# Atmospheric retrieval with petitRADTRANS

This is a tutorial for atmospheric retrievals with [petitRADTRANS](https://petitradtrans.readthedocs.io) for which we will use NIR spectra of the directly imaged planet [beta Pic b](https://exoplanets.nasa.gov/exoplanet-catalog/7040/beta-pictoris-b/). Free retrievals are computationally expensive due to the high number of parameter dimensions and the scattering radiative transfer that is important in cloudy atmospheres (see [Mollière et al. 2020](https://ui.adsabs.harvard.edu/abs/2020A%26A...640A.131M/abstract)). Similar to [FitModel](https://species.readthedocs.io/en/latest/species.analysis.html#species.analysis.fit_model.FitModel), the nested sampling supports multiprocessing so it recommended to run free retrievals on a cluster. Before starting, ``petitRADTRANS`` should be installed together with the line and continuum opacities (see [installation instructions](https://petitradtrans.readthedocs.io/en/latest/content/installation.html)).

When running a retrieval, it is important to comment out any of the functions that access the [Database](https://species.readthedocs.io/en/latest/species.data.html#species.data.database.Database) because writing to the HDF5 file is not possible with multiprocessing.

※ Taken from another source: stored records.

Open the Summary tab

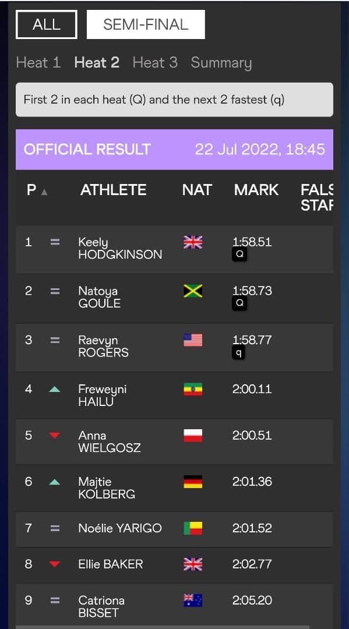(x=221, y=63)
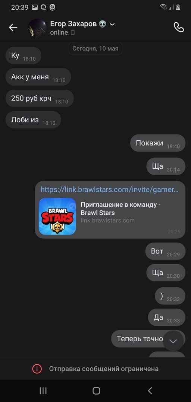Image resolution: width=191 pixels, height=402 pixels.
Task: Open Егор Захаров's profile avatar
Action: click(x=37, y=28)
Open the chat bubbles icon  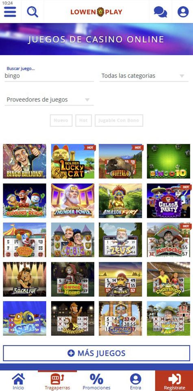(x=160, y=12)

Therefore, the companion data should first be added to the database, then [AtmosphericRetrieval](https://species.readthedocs.io/en/latest/species.analysis.html#species.analysis.retrieval.AtmosphericRetrieval) and [run_multinest](https://species.readthedocs.io/en/latest/species.analysis.html#species.analysis.retrieval.AtmosphericRetrieval.run_multinest) can be executed, and finally the results can be extracted and plotted while commenting out the retrieval part or using a separate script.

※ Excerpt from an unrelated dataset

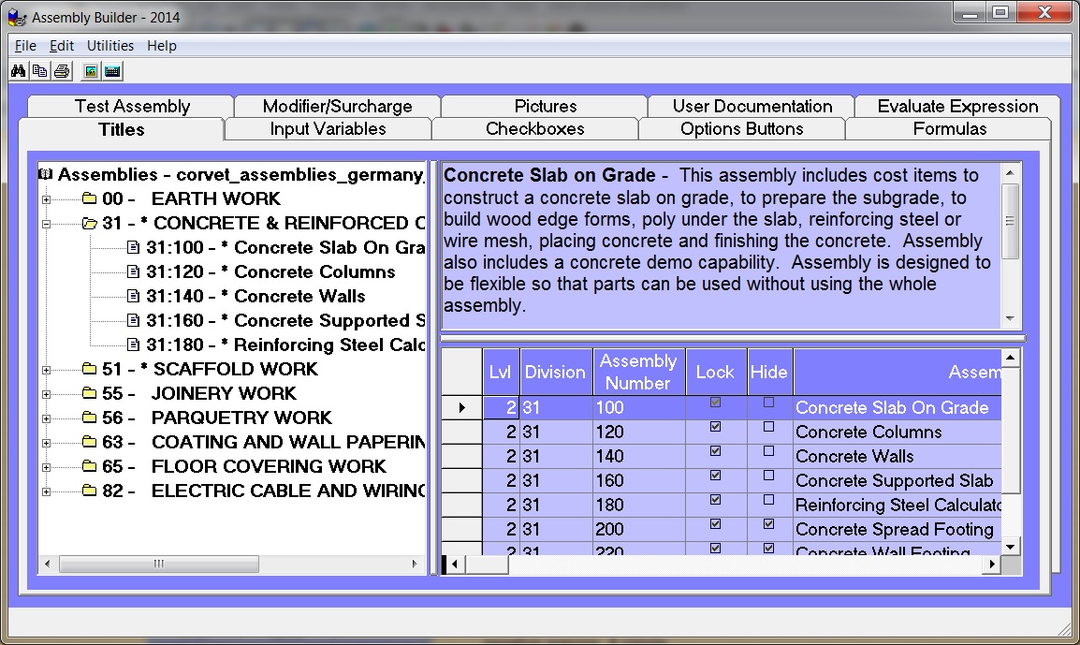Click the picture toolbar icon
The image size is (1080, 645).
91,71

Once `species` and `petitRADTRANS` are fully installed, we can get started with the retrieval!

## Getting started

We start by adding the library path of ``MultiNest`` to the ``DYLD_LIBRARY_PATH`` environment variable such that ``PyMultiNest`` can find the compiled library (see [installation instructions](https://johannesbuchner.github.io/PyMultiNest/install.html)).

In [1]:
import os
os.environ['DYLD_LIBRARY_PATH'] = '/Users/tomasstolker/applications/MultiNest/lib'

Next, we import the `species` toolkit and initiate the workflow with an instance of the [SpeciesInit](https://species.readthedocs.io/en/latest/species.core.html#species.core.init.SpeciesInit) class. This will create the HDF5 database and the [configuration file](https://species.readthedocs.io/en/latest/configuration.html) in the working folder. If one of these files was already present, then the existing database and/or configuration will be used.

In [2]:
import species
species.SpeciesInit()

Initiating species v0.4.0... [DONE]
Creating species_config.ini... [DONE]
Database: /Users/tomasstolker/applications/species/docs/tutorials/species_database.hdf5
Data folder: /Users/tomasstolker/applications/species/docs/tutorials/data
Working folder: /Users/tomasstolker/applications/species/docs/tutorials
Creating species_database.hdf5... [DONE]
Creating data folder... [DONE]


<species.core.init.SpeciesInit at 0x10ff68850>

## Adding observational data to the database

The database is used by ``species`` as the central storage for models, data, and results. The data in the HDF5 file is accessed through the [Database](https://species.readthedocs.io/en/latest/species.data.html#species.data.database.Database) class. As mentioned already, it is best to add the data beforehand and comment out the database part when executing the retrieval part on a cluster with multi-core processing. To access the HDF5 file, we start by creating an instance of [Database](https://species.readthedocs.io/en/latest/species.data.html#species.data.database.Database).

In [3]:
database = species.Database()

Next, we simply use the [add_companion](https://species.readthedocs.io/en/latest/species.data.html#species.data.database.add_companion) method to automatically add some of the [available spectra, magnitudes, and distance](https://github.com/tomasstolker/species/blob/master/species/data/companions.py) of beta Pic b to the `Database`. This includes the GRAVITY $K$ band spectrum from  and and the GPI $YJH$ band spectrum from [Chilcote et al. 2017](https://ui.adsabs.harvard.edu/abs/2017AJ....153..182C/abstract). The magnitudes will be calibrated into fluxes with the filter profiles and a flux-calibrated spectrum of Vega.

In [4]:
database.add_companion('beta Pic b')

Getting GPI_YJHK spectrum of beta Pic b... [DONE]
IMPORTANT: Please cite Chilcote et al. 2017, AJ, 153, 182
           when making use of this spectrum in a publication
Getting GRAVITY spectrum of beta Pic b... [DONE]
IMPORTANT: Please cite Gravity Collaboration et al. 2020, A&A, 633, 110
           when making use of this spectrum in a publication
Downloading Vega spectrum (270 kB)... [DONE]
Adding Vega spectrum... [DONE]
Adding filter: Magellan/VisAO.Ys... [DONE]
Adding filter: Paranal/NACO.J... [DONE]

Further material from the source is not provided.